Many reports have underlined the difficulties of correctly selecting the best embryo on Day 2 [51] or on Day 3 [52,53]. The aim of extending embryo culture to blastocyst stage is to select an embryo with increased probability of implantation rather than to improve embryo quality. In our study all transfers were made at blastocyst stage and similar blastocyst formation rate in both groups was evident, but patients whose oocytes were preincubated 4 - 6 h prior insemination procedure had higher implantation and pregnancy rates than those whose oocytes were incubated 1 - 3 h (P < 0.05), suggesting that the oocyte maturation is an important process required to achieve optimal oocyte quality and a subsequent genetically normal embryo.
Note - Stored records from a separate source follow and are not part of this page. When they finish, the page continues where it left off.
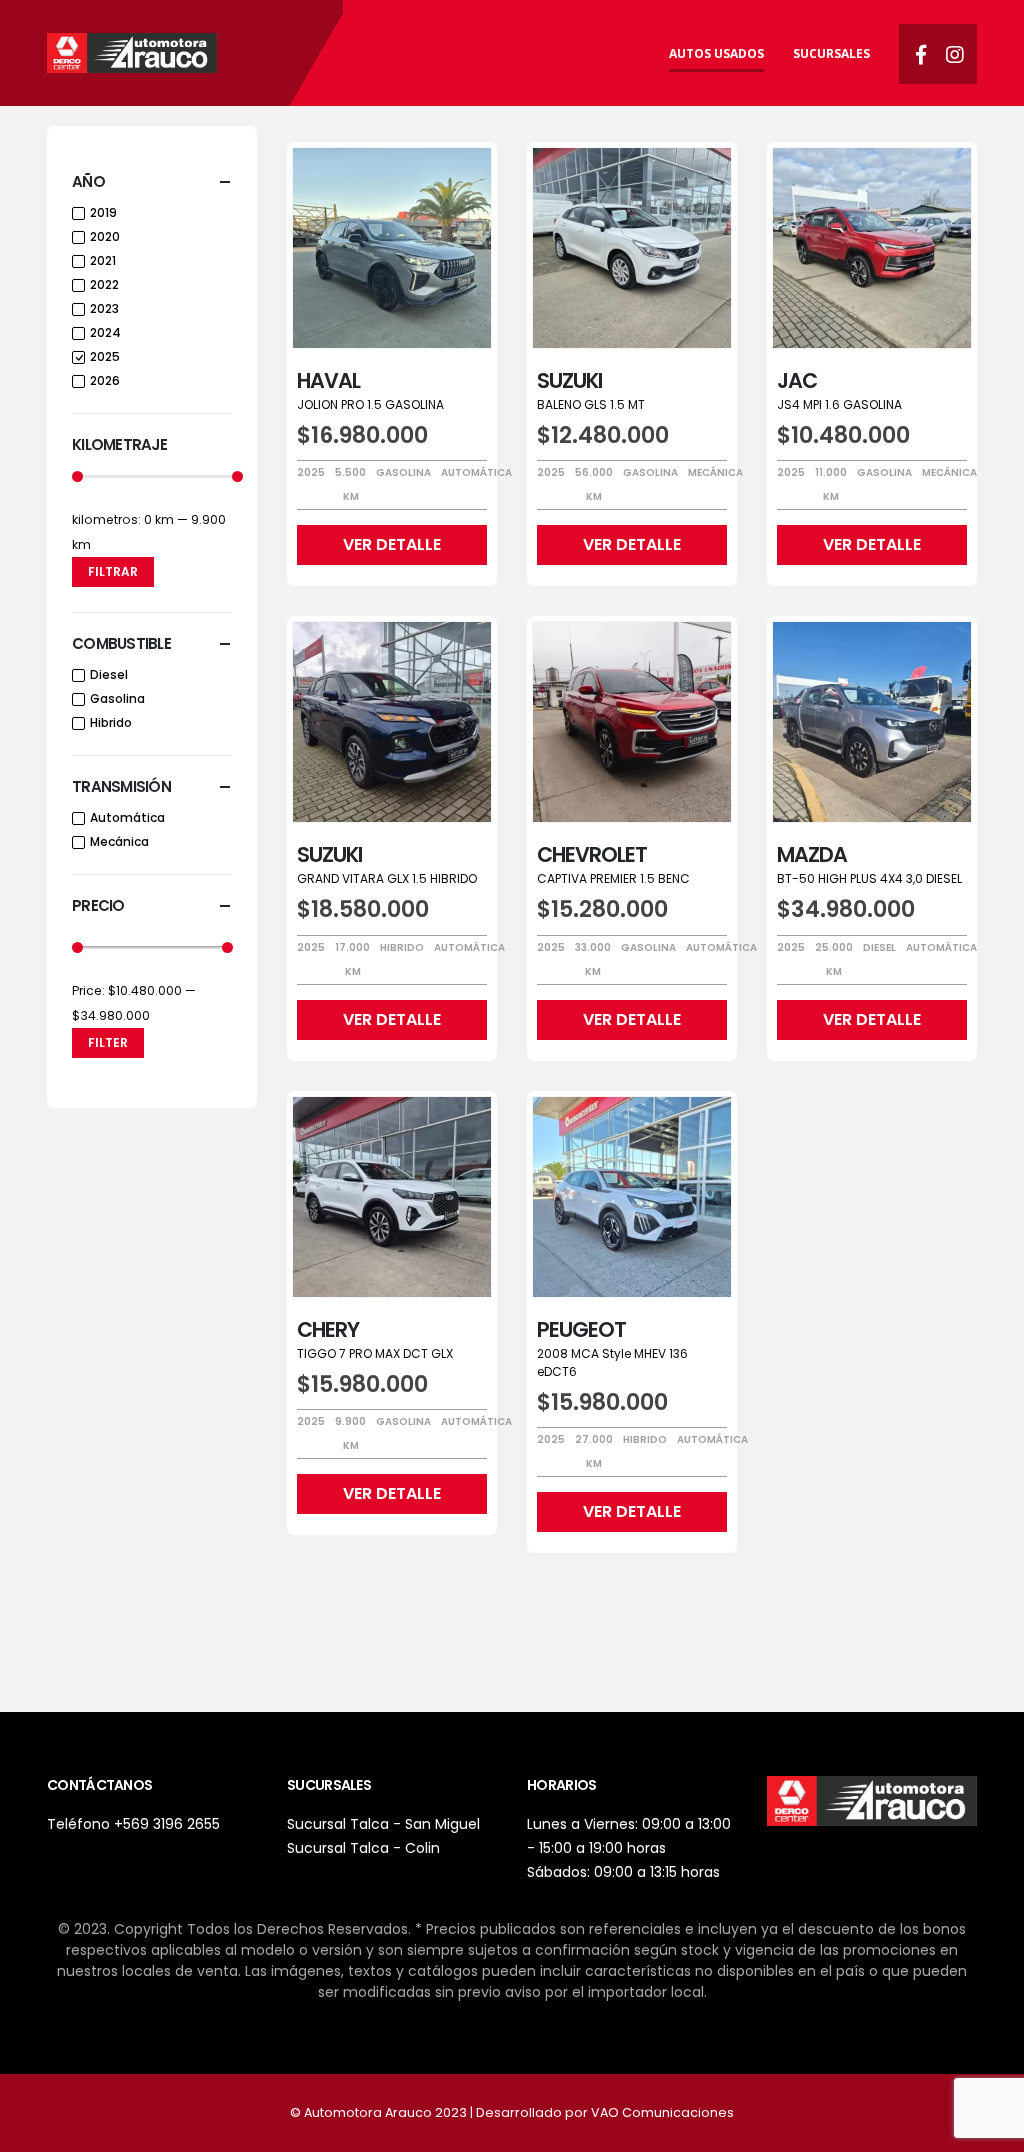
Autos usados (716, 53)
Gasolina (117, 698)
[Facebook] (921, 54)
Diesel (109, 674)
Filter (108, 1042)
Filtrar (113, 571)
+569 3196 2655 (167, 1824)
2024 (105, 332)
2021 (103, 260)
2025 (105, 356)
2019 (103, 212)
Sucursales (831, 53)
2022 (104, 284)
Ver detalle (392, 544)
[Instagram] (955, 54)
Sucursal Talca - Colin (363, 1848)
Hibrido (111, 722)
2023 (104, 308)
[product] (392, 248)
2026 (105, 380)
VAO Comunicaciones (662, 2112)
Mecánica (119, 841)
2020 (105, 236)
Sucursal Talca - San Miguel (383, 1824)
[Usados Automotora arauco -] (132, 53)
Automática (127, 817)
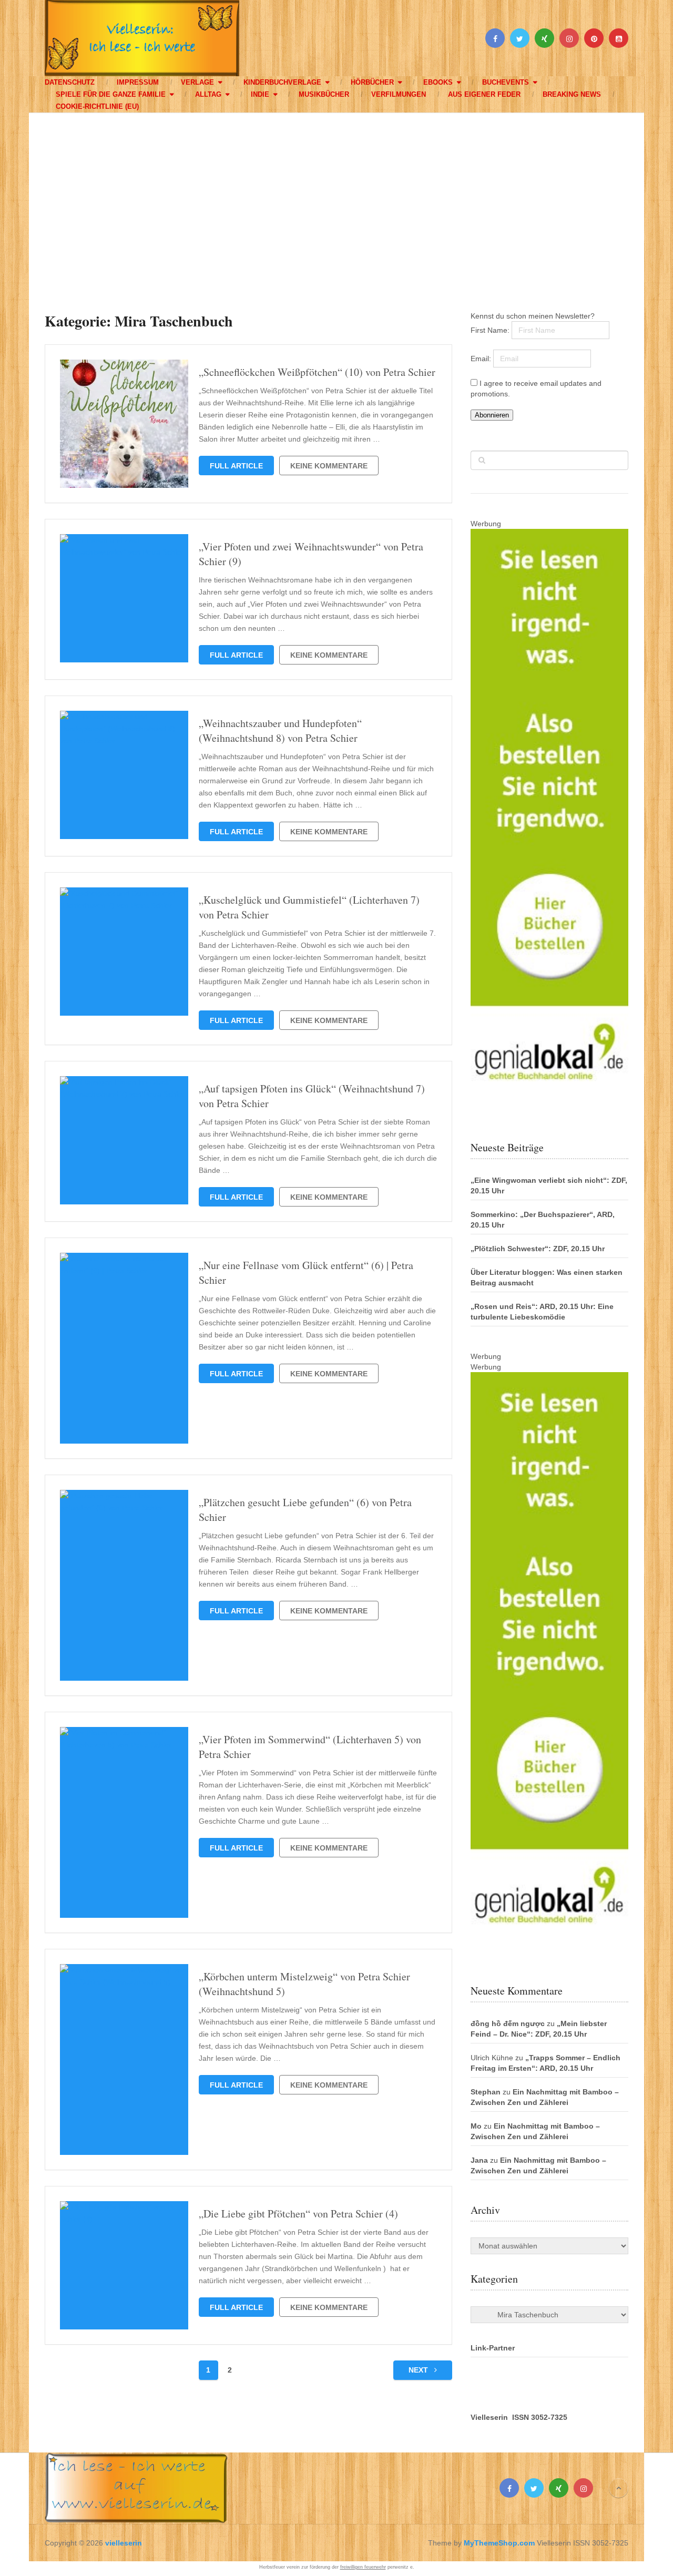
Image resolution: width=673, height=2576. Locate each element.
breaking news (572, 94)
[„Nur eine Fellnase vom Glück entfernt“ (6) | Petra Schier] (124, 1348)
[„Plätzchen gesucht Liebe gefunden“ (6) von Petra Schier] (124, 1585)
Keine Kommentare (329, 466)
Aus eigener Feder (484, 94)
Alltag (208, 94)
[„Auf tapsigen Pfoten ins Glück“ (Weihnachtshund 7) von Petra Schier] (124, 1140)
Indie (260, 94)
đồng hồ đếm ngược (508, 2023)
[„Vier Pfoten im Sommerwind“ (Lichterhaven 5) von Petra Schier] (124, 1822)
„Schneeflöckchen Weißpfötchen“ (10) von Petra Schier (317, 372)
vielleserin (123, 2543)
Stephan (486, 2092)
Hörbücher (372, 82)
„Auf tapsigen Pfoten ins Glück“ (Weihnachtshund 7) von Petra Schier (312, 1095)
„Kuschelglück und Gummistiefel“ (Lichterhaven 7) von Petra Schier (309, 907)
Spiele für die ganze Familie (111, 94)
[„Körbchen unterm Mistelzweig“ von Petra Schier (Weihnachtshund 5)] (124, 2059)
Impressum (138, 82)
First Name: (491, 330)
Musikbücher (324, 94)
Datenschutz (70, 82)
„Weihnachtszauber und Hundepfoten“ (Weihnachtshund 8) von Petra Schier (280, 730)
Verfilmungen (398, 94)
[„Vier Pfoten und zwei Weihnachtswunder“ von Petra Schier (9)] (124, 598)
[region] (336, 202)
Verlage (197, 82)
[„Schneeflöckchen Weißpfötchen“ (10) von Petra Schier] (124, 424)
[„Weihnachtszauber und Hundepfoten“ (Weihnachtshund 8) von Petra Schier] (124, 775)
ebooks (438, 82)
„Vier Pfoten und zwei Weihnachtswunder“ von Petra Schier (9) (311, 553)
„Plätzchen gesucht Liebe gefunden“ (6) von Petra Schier (305, 1509)
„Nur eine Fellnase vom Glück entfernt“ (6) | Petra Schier (306, 1272)
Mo (476, 2126)
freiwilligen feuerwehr (363, 2567)
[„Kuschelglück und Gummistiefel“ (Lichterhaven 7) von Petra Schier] (124, 951)
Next (419, 2370)
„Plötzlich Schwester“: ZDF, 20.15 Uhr (538, 1248)
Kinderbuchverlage (282, 82)
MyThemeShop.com (499, 2543)
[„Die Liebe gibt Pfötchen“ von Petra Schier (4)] (124, 2265)
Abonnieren (492, 415)
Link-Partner (493, 2348)
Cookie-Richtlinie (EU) (97, 106)
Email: (482, 358)
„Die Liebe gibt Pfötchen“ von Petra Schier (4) (298, 2213)
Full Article (236, 466)
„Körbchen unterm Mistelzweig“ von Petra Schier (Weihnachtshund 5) (304, 1983)
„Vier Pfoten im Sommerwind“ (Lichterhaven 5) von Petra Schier (310, 1746)
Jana (479, 2160)
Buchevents (505, 82)
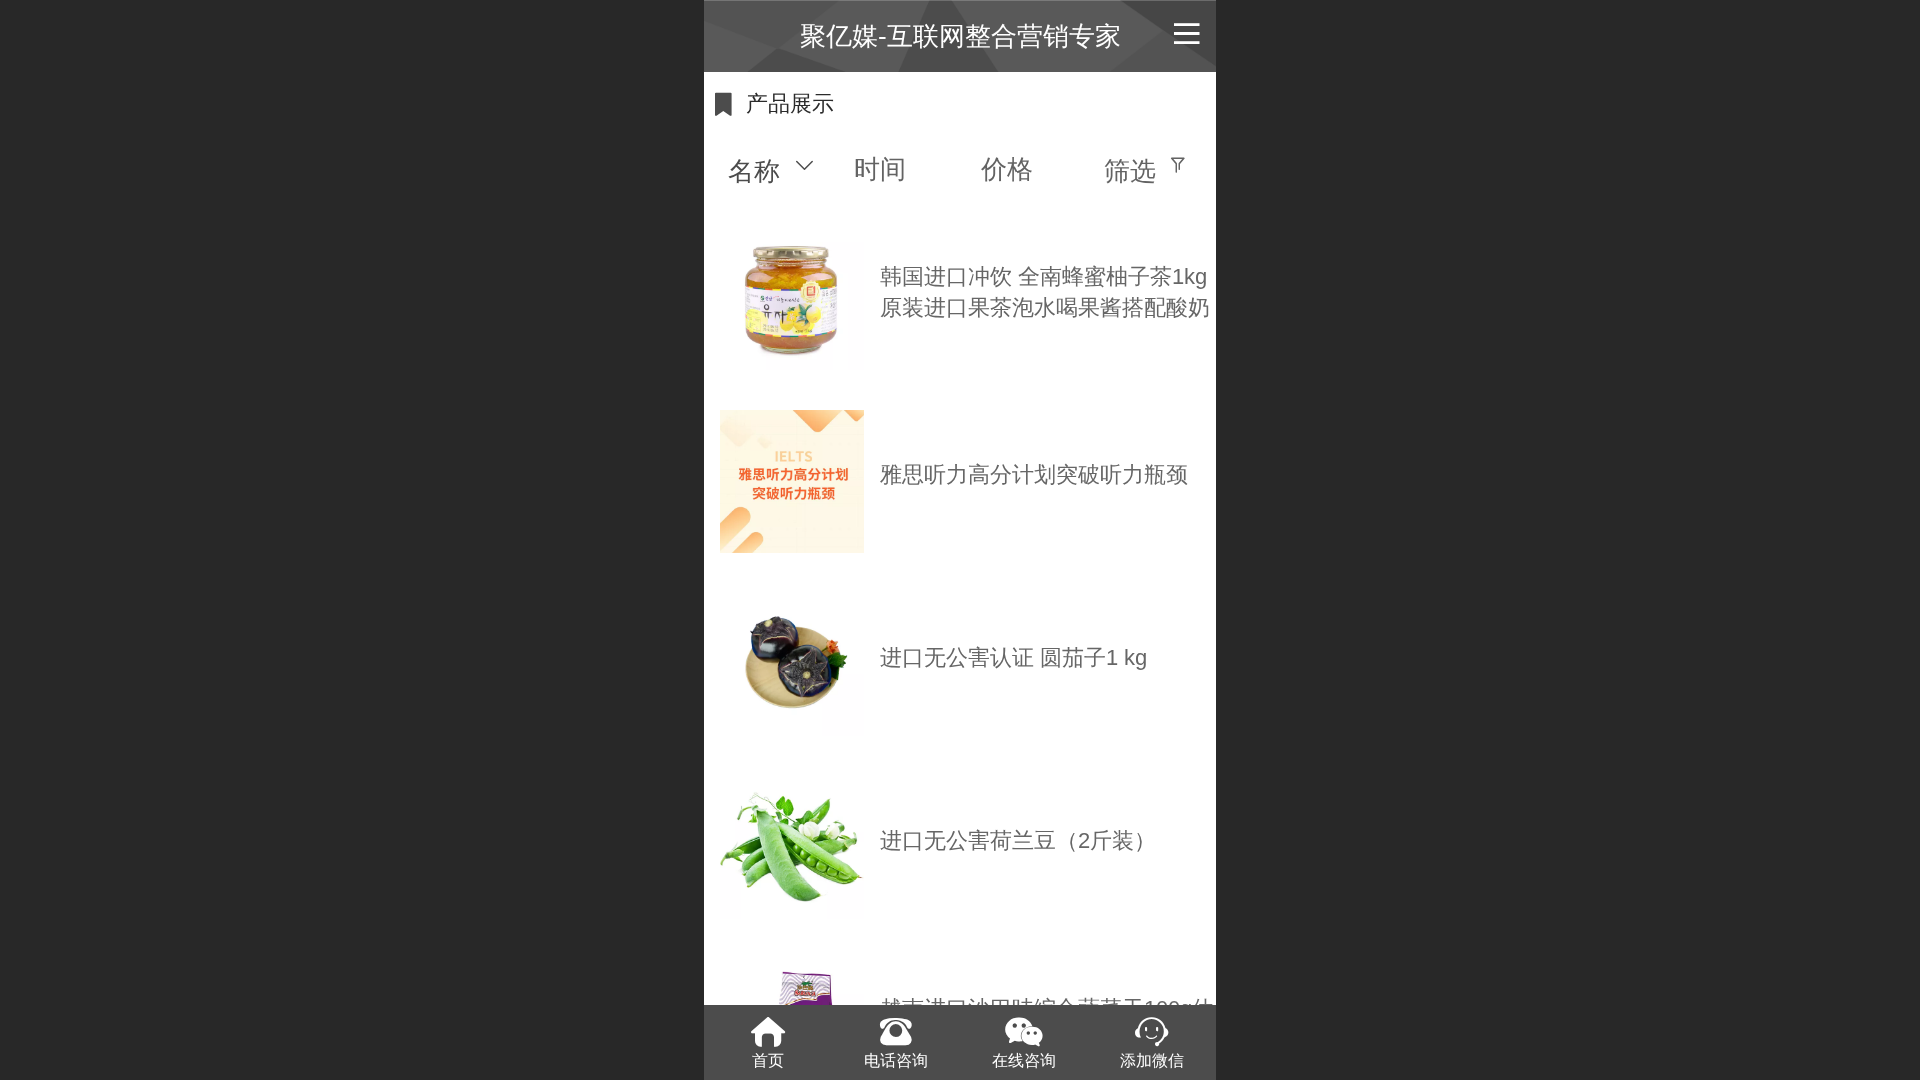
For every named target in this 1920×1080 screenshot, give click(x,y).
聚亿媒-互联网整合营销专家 (960, 36)
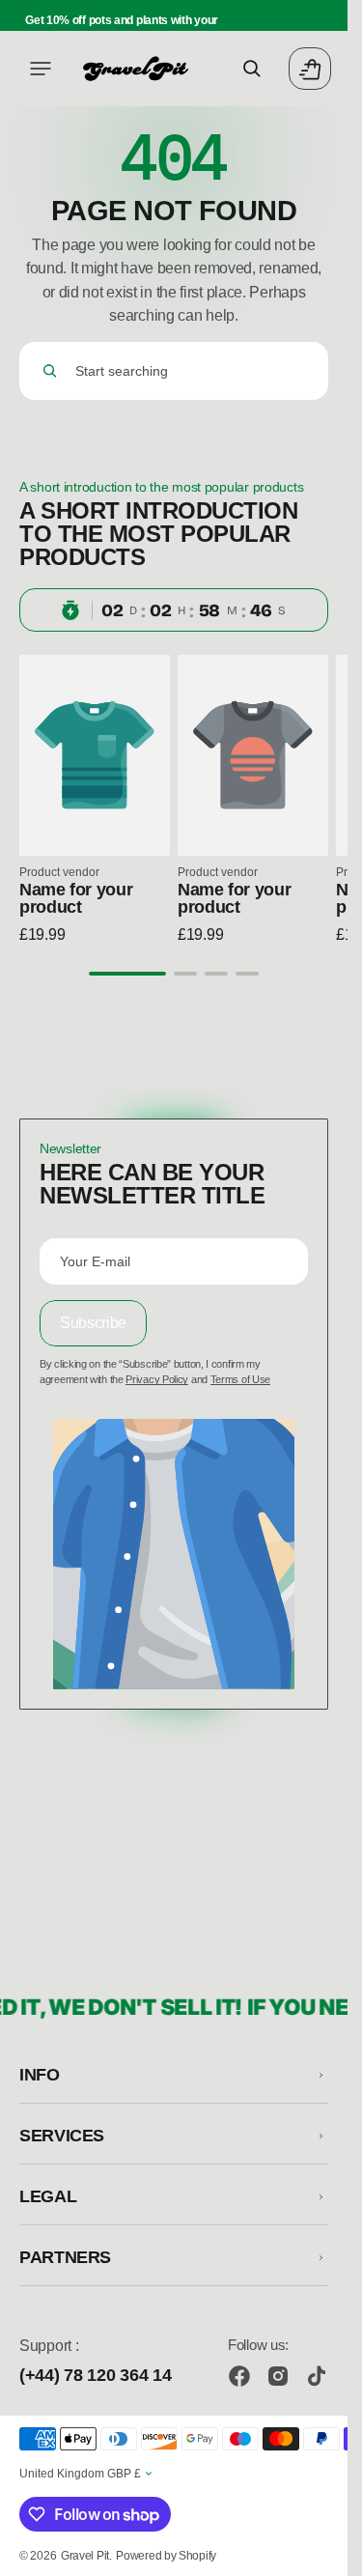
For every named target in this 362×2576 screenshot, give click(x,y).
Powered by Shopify (166, 2555)
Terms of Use (240, 1379)
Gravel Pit (85, 2555)
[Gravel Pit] (135, 68)
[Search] (49, 371)
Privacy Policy (156, 1379)
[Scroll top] (324, 2552)
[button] (40, 68)
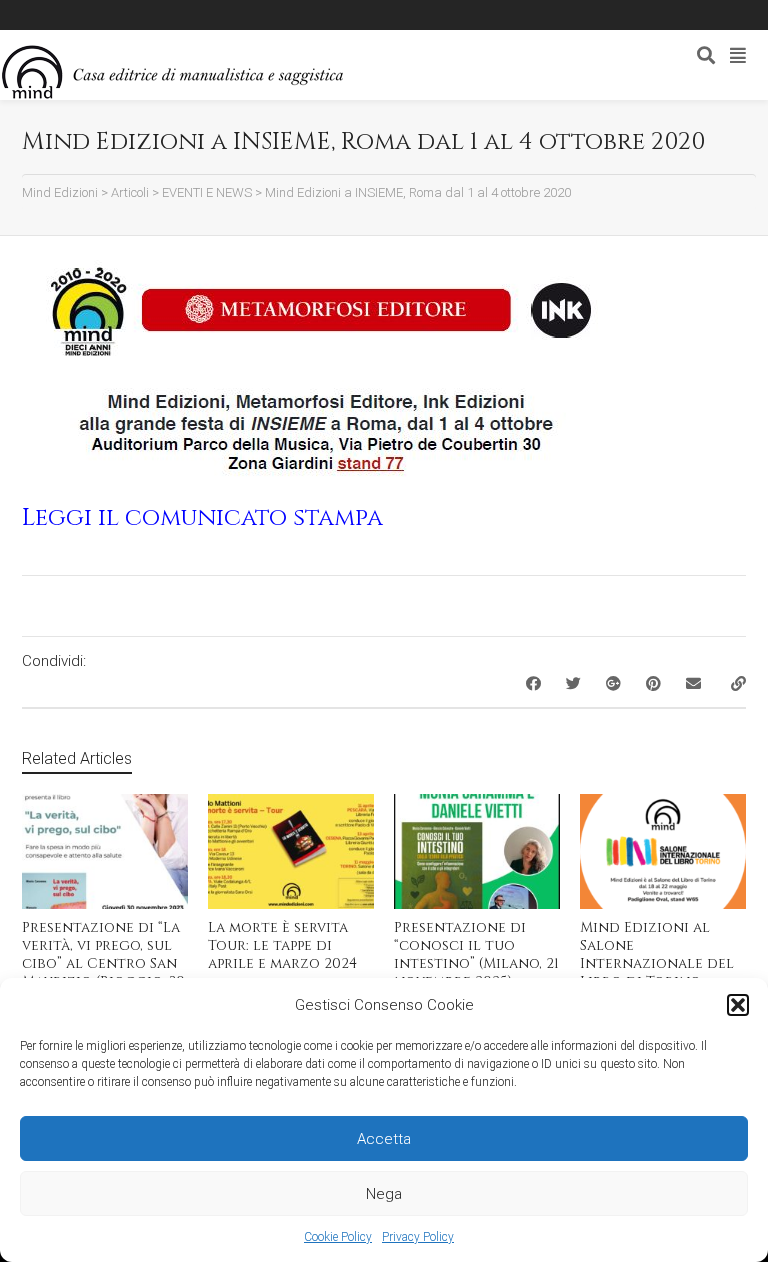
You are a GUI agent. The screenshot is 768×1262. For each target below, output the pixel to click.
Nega (384, 1194)
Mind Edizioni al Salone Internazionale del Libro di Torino (657, 954)
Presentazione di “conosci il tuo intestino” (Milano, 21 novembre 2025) (476, 954)
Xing (59, 15)
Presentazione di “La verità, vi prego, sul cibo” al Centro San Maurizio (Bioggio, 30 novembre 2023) (103, 963)
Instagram (146, 15)
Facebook (88, 15)
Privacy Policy (418, 1237)
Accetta (384, 1139)
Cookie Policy (338, 1237)
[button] (738, 1005)
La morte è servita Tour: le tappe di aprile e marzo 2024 (282, 945)
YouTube (175, 15)
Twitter (117, 15)
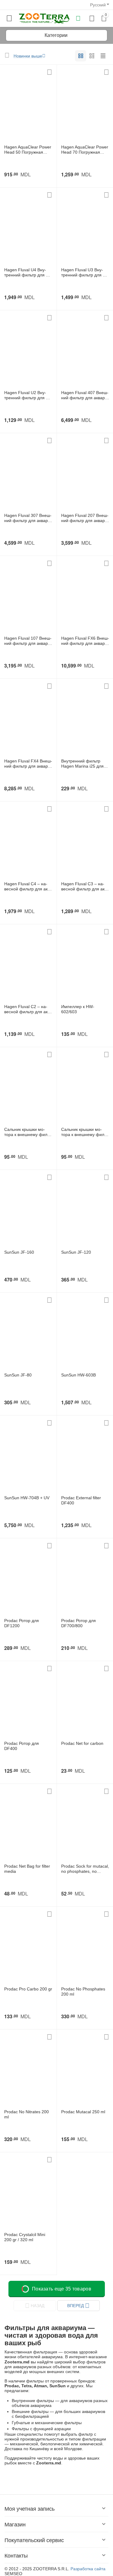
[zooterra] (44, 18)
The aneuploidy rate has been reported to be lower for blastocysts compared with top quality Day 3 embryos, even when genetic abnormalities have not prevented development to the blastocyst stage [54-56].

To conclude, our data indicates that a period of preincubation ≥4 h before insemination improves oocyte quality, thus allowing adequate nuclear and cytoplasmic maturations to take place, which will be evident during embryo development and will be reflected in implantation and pregnancy rates. Additionally, we suggest more studies randomized controlled on the effect of preincubation time before the process of oocyte insemination with blastocyst transfer in cycles of IVF and ICSI.